What you have to do: Copy out all lines from the material that contain the string "Select".

··· Provided material ···

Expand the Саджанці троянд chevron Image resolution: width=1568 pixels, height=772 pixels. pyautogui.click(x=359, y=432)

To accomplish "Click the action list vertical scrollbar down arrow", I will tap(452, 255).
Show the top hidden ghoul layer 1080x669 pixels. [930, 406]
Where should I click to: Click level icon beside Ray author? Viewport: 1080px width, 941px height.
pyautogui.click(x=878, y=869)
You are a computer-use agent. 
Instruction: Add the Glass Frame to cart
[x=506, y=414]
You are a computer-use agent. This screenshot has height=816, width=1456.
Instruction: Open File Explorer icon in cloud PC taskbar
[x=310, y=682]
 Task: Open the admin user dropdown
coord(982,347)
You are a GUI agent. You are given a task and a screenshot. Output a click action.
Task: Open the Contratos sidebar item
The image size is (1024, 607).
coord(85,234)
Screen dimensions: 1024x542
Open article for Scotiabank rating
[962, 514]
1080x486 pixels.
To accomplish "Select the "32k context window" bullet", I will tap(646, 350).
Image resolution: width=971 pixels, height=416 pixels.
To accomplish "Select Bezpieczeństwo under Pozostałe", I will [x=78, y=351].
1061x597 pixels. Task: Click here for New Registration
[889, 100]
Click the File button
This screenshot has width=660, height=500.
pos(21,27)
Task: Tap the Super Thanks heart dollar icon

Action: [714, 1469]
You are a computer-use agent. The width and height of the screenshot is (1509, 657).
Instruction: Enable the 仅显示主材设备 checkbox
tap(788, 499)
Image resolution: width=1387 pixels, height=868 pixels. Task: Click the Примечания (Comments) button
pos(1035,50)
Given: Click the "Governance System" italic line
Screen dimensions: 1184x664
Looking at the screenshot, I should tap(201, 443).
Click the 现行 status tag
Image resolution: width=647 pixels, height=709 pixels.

···

Completed exercise:
To accomplish "Select the "32k context window" bullet", I will tap(646, 350).
To accomplish "Select Bezpieczeństwo under Pozostałe", I will [x=78, y=351].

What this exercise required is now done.